It would be the first such dorm in Boston—unaffiliated with any school and open to graduate and undergraduate students—and it would include a 120-seat not-for-profit theater focused on LGBTQ-centric works.
That Scape wants to build in Boston is not new. The company first broached the idea back in the fall of 2018. It filed detailed plans with the Boston Planning and Development Agency in mid-April.
Scape currently runs what it has termed “private, academic accommodations” in the United Kingdom, Ireland, and Australia. It hopes to grow to 20,000 beds in the United States; and is investing $1 billion in starting that effort in Boston over the next five years, beginning with the Boylston Street location.
The obvious question is: Will such domiciles help put a dent in Boston’s housing crisis, one of perennially high demand and lagging supply? Scape thinks so—or at least the company has said that that’s one of the reasons it picked Boston for its U.S. beachhead.

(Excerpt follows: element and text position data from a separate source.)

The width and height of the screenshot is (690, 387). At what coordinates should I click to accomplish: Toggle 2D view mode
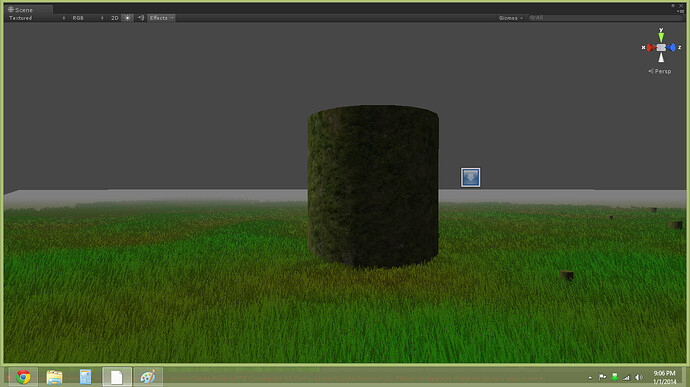(114, 18)
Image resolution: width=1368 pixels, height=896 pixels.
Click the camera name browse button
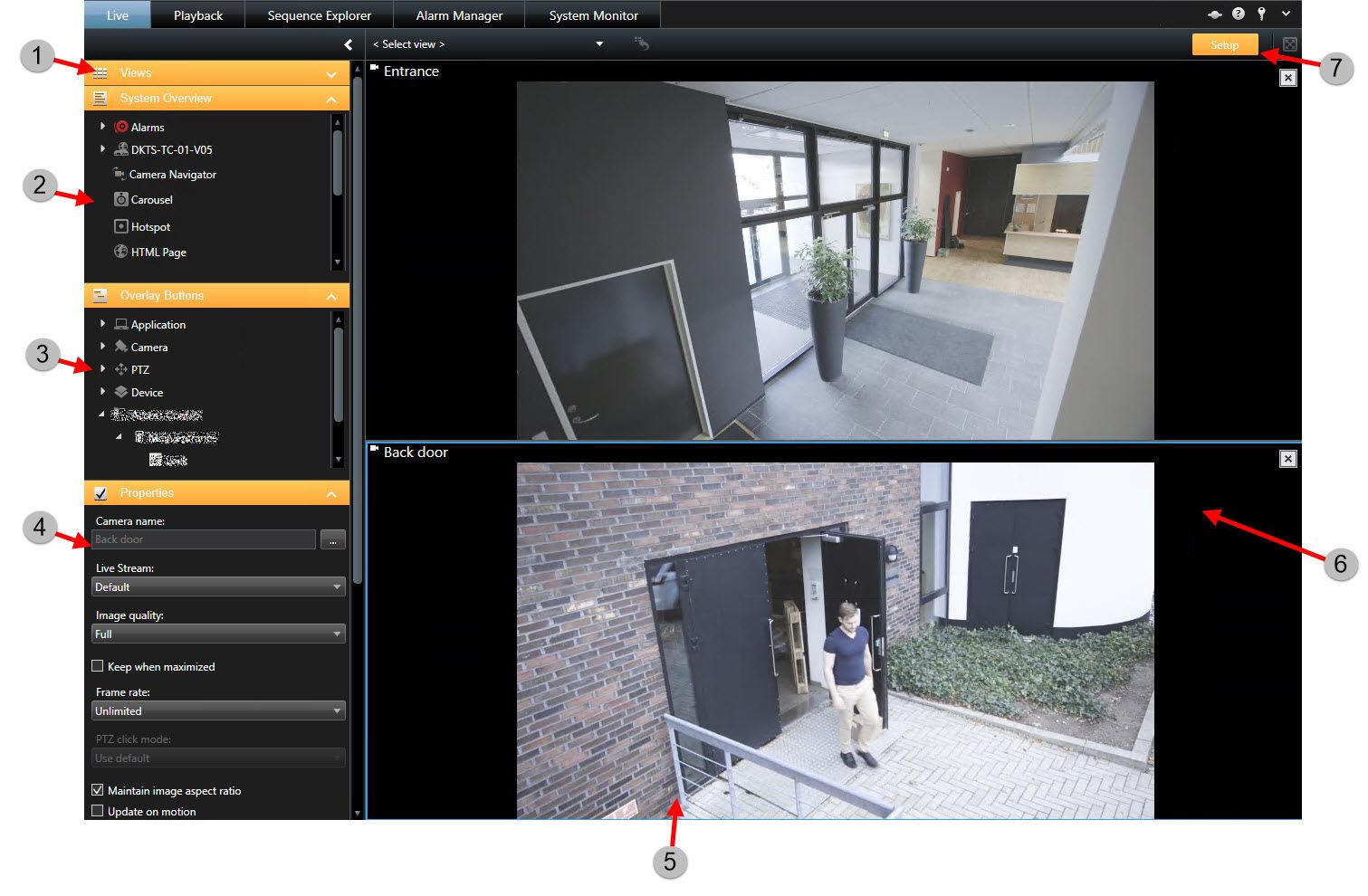pyautogui.click(x=332, y=539)
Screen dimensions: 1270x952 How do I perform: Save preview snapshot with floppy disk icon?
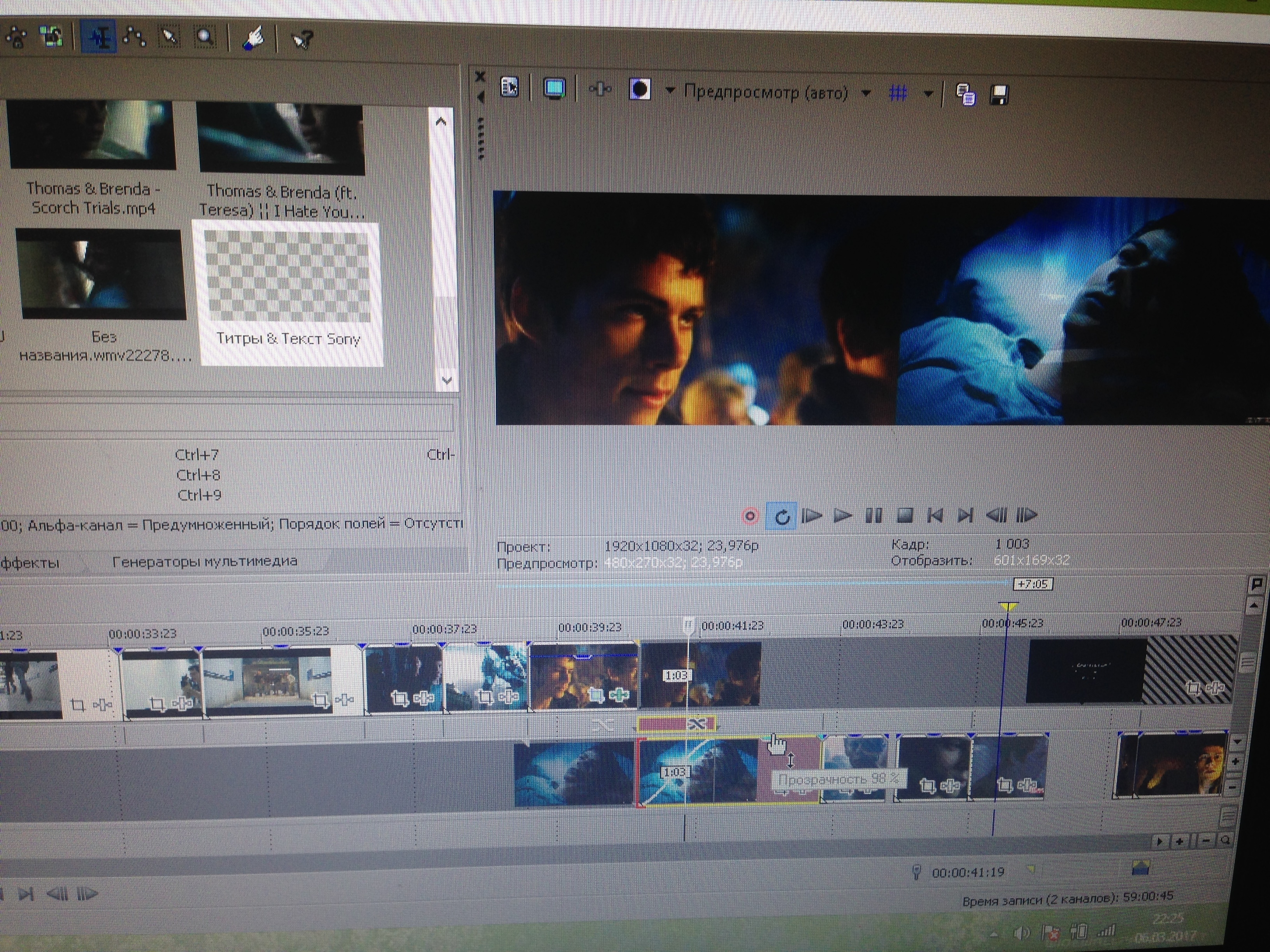tap(1000, 94)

“Scape USA’s entry into Boston comes at a time when the city has identified the need for 69,000 units of housing, 16,000 new undergraduate beds, and 3,000 graduate beds by 2030,” the company said in an October 2018 statement.
“Scape is solving a student housing problem in Boston where an immense off-campus student population is exerting enormous pressure on the supply-constrained housing market, displacing workers and families and driving up rental costs.”
Locals so far have given Scape’s plans mixed reviews. Some see it, indeed, as a way of denting Boston’s housing crisis. Others see it as out of scale for the area, per the Globe’s Tim Logan. If the company does get the necessary go-aheads, the dorm could open in 2021.